PROBLEM TO WORK ON — Your response should consist solely of the records, written out exactly.

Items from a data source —
++++++++++
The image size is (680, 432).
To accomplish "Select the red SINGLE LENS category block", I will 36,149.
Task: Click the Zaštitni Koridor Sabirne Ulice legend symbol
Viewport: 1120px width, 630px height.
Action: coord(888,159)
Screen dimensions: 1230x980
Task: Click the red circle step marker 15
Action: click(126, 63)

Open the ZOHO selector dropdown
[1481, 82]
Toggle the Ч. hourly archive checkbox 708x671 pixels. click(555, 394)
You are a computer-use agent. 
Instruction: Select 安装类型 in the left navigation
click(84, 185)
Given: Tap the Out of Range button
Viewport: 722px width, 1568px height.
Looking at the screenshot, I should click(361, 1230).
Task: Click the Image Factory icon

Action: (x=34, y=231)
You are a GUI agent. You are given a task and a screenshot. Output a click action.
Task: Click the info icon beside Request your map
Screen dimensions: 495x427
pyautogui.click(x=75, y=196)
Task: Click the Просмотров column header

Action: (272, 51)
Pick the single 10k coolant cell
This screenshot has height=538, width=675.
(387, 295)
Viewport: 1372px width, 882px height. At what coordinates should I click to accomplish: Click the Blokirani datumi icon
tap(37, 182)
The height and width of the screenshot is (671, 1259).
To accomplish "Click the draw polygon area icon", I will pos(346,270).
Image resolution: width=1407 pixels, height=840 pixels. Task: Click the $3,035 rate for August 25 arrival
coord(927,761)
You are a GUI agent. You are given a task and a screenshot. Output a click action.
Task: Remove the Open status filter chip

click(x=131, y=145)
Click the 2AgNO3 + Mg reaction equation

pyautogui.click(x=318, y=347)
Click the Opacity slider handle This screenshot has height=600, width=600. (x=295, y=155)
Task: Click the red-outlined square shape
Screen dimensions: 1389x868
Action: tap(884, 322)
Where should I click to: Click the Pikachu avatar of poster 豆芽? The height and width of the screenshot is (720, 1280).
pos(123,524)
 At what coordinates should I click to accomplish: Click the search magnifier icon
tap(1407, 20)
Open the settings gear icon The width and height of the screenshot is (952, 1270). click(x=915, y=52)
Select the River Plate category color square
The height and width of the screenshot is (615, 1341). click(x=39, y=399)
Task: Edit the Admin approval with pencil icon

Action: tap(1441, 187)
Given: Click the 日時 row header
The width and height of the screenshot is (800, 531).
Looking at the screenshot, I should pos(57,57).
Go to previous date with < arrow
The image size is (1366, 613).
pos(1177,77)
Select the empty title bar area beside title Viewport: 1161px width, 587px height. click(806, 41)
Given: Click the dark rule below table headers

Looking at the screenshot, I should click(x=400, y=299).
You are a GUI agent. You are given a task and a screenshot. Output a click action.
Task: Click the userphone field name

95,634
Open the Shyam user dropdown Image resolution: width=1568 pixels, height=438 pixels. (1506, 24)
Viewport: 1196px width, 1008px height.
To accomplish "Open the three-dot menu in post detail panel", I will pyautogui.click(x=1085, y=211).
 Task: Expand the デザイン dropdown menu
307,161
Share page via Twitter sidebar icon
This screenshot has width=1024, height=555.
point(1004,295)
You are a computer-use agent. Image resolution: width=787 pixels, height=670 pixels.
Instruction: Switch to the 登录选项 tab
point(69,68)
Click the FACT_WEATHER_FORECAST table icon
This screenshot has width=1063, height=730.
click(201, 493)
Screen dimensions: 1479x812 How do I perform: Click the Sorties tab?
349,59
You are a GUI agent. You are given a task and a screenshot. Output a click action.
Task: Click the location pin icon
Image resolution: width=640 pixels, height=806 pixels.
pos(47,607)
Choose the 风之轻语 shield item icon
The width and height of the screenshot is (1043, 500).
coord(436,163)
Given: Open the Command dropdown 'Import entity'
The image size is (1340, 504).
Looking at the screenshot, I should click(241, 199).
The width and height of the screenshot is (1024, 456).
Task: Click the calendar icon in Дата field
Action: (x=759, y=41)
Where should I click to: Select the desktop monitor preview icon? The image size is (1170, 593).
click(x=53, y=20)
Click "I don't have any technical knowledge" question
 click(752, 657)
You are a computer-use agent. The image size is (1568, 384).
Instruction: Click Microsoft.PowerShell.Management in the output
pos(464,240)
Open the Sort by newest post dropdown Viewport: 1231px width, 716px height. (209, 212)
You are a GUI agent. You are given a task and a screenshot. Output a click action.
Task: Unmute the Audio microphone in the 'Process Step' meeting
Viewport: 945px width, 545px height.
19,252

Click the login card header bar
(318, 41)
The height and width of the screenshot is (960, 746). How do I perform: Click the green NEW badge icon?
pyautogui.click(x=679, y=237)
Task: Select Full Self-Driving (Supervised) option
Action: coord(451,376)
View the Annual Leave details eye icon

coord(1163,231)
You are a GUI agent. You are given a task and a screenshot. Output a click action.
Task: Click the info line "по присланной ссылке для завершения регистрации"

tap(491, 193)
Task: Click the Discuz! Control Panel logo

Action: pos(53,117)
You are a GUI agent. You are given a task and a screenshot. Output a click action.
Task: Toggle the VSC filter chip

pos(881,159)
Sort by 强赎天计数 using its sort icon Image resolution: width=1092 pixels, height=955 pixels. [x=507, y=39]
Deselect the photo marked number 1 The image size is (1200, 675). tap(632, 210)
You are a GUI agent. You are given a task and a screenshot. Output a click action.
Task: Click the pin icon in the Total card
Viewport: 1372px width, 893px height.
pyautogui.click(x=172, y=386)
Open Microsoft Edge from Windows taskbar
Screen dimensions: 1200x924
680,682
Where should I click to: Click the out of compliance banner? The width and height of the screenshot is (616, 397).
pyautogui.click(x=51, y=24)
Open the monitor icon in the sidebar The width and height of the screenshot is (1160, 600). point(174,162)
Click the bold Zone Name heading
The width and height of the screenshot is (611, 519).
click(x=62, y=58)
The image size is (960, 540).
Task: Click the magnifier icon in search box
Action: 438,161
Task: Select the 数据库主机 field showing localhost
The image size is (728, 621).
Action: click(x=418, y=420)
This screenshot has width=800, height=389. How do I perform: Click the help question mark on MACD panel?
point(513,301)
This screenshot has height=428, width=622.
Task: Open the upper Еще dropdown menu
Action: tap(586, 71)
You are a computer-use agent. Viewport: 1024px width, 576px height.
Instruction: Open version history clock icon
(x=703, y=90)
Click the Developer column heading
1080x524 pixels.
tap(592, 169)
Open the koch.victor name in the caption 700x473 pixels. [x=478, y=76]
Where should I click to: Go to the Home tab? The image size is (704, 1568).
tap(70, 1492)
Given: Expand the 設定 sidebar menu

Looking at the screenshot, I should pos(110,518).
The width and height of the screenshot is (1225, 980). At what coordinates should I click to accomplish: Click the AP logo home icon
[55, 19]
++++++++++
EXPECTED ANSWER —
The image size is (680, 432).
To accomplish "Select the red SINGLE LENS category block", I will 36,149.
Task: Click the Zaštitni Koridor Sabirne Ulice legend symbol
Viewport: 1120px width, 630px height.
Action: coord(888,159)
Screen dimensions: 1230x980
Task: Click the red circle step marker 15
Action: click(126, 63)

Open the ZOHO selector dropdown
[1481, 82]
Toggle the Ч. hourly archive checkbox 708x671 pixels. click(555, 394)
You are a computer-use agent. 
Instruction: Select 安装类型 in the left navigation
click(84, 185)
Given: Tap the Out of Range button
Viewport: 722px width, 1568px height.
Looking at the screenshot, I should click(361, 1230).
Task: Click the Image Factory icon

Action: (x=34, y=231)
You are a GUI agent. You are given a task and a screenshot. Output a click action.
Task: Click the info icon beside Request your map
Screen dimensions: 495x427
pyautogui.click(x=75, y=196)
Task: Click the Просмотров column header

Action: (272, 51)
Pick the single 10k coolant cell
This screenshot has height=538, width=675.
(387, 295)
Viewport: 1372px width, 882px height. At what coordinates should I click to accomplish: Click the Blokirani datumi icon
tap(37, 182)
The height and width of the screenshot is (671, 1259).
To accomplish "Click the draw polygon area icon", I will pos(346,270).
Image resolution: width=1407 pixels, height=840 pixels. Task: Click the $3,035 rate for August 25 arrival
coord(927,761)
You are a GUI agent. You are given a task and a screenshot. Output a click action.
Task: Remove the Open status filter chip

click(x=131, y=145)
Click the 2AgNO3 + Mg reaction equation

pyautogui.click(x=318, y=347)
Click the Opacity slider handle This screenshot has height=600, width=600. (x=295, y=155)
Task: Click the red-outlined square shape
Screen dimensions: 1389x868
Action: tap(884, 322)
Where should I click to: Click the Pikachu avatar of poster 豆芽? The height and width of the screenshot is (720, 1280).
pos(123,524)
 At what coordinates should I click to accomplish: Click the search magnifier icon
tap(1407, 20)
Open the settings gear icon The width and height of the screenshot is (952, 1270). click(x=915, y=52)
Select the River Plate category color square
The height and width of the screenshot is (615, 1341). click(x=39, y=399)
Task: Edit the Admin approval with pencil icon

Action: tap(1441, 187)
Given: Click the 日時 row header
The width and height of the screenshot is (800, 531).
Looking at the screenshot, I should pos(57,57).
Go to previous date with < arrow
The image size is (1366, 613).
pos(1177,77)
Select the empty title bar area beside title Viewport: 1161px width, 587px height. click(806, 41)
Given: Click the dark rule below table headers

Looking at the screenshot, I should click(x=400, y=299).
You are a GUI agent. You are given a task and a screenshot. Output a click action.
Task: Click the userphone field name

95,634
Open the Shyam user dropdown Image resolution: width=1568 pixels, height=438 pixels. (1506, 24)
Viewport: 1196px width, 1008px height.
To accomplish "Open the three-dot menu in post detail panel", I will pyautogui.click(x=1085, y=211).
 Task: Expand the デザイン dropdown menu
307,161
Share page via Twitter sidebar icon
This screenshot has width=1024, height=555.
point(1004,295)
You are a computer-use agent. Image resolution: width=787 pixels, height=670 pixels.
Instruction: Switch to the 登录选项 tab
point(69,68)
Click the FACT_WEATHER_FORECAST table icon
This screenshot has width=1063, height=730.
click(201, 493)
Screen dimensions: 1479x812 How do I perform: Click the Sorties tab?
349,59
You are a GUI agent. You are given a task and a screenshot. Output a click action.
Task: Click the location pin icon
Image resolution: width=640 pixels, height=806 pixels.
pos(47,607)
Choose the 风之轻语 shield item icon
The width and height of the screenshot is (1043, 500).
coord(436,163)
Given: Open the Command dropdown 'Import entity'
The image size is (1340, 504).
Looking at the screenshot, I should click(241, 199).
The width and height of the screenshot is (1024, 456).
Task: Click the calendar icon in Дата field
Action: (x=759, y=41)
Where should I click to: Select the desktop monitor preview icon? The image size is (1170, 593).
click(x=53, y=20)
Click "I don't have any technical knowledge" question
 click(752, 657)
You are a computer-use agent. The image size is (1568, 384).
Instruction: Click Microsoft.PowerShell.Management in the output
pos(464,240)
Open the Sort by newest post dropdown Viewport: 1231px width, 716px height. (209, 212)
You are a GUI agent. You are given a task and a screenshot. Output a click action.
Task: Unmute the Audio microphone in the 'Process Step' meeting
Viewport: 945px width, 545px height.
19,252

Click the login card header bar
(318, 41)
The height and width of the screenshot is (960, 746). How do I perform: Click the green NEW badge icon?
pyautogui.click(x=679, y=237)
Task: Select Full Self-Driving (Supervised) option
Action: coord(451,376)
View the Annual Leave details eye icon

coord(1163,231)
You are a GUI agent. You are given a task and a screenshot. Output a click action.
Task: Click the info line "по присланной ссылке для завершения регистрации"

tap(491, 193)
Task: Click the Discuz! Control Panel logo

Action: pos(53,117)
You are a GUI agent. You are given a task and a screenshot. Output a click action.
Task: Toggle the VSC filter chip

pos(881,159)
Sort by 强赎天计数 using its sort icon Image resolution: width=1092 pixels, height=955 pixels. [x=507, y=39]
Deselect the photo marked number 1 The image size is (1200, 675). tap(632, 210)
You are a GUI agent. You are given a task and a screenshot. Output a click action.
Task: Click the pin icon in the Total card
Viewport: 1372px width, 893px height.
pyautogui.click(x=172, y=386)
Open Microsoft Edge from Windows taskbar
Screen dimensions: 1200x924
680,682
Where should I click to: Click the out of compliance banner? The width and height of the screenshot is (616, 397).
pyautogui.click(x=51, y=24)
Open the monitor icon in the sidebar The width and height of the screenshot is (1160, 600). point(174,162)
Click the bold Zone Name heading
The width and height of the screenshot is (611, 519).
click(x=62, y=58)
The image size is (960, 540).
Task: Click the magnifier icon in search box
Action: 438,161
Task: Select the 数据库主机 field showing localhost
The image size is (728, 621).
Action: click(x=418, y=420)
This screenshot has width=800, height=389. How do I perform: Click the help question mark on MACD panel?
point(513,301)
This screenshot has height=428, width=622.
Task: Open the upper Еще dropdown menu
Action: tap(586, 71)
You are a computer-use agent. Viewport: 1024px width, 576px height.
Instruction: Open version history clock icon
(x=703, y=90)
Click the Developer column heading
1080x524 pixels.
tap(592, 169)
Open the koch.victor name in the caption 700x473 pixels. [x=478, y=76]
Where should I click to: Go to the Home tab? The image size is (704, 1568).
tap(70, 1492)
Given: Expand the 設定 sidebar menu

Looking at the screenshot, I should pos(110,518).
The width and height of the screenshot is (1225, 980). At what coordinates should I click to accomplish: Click the AP logo home icon
[55, 19]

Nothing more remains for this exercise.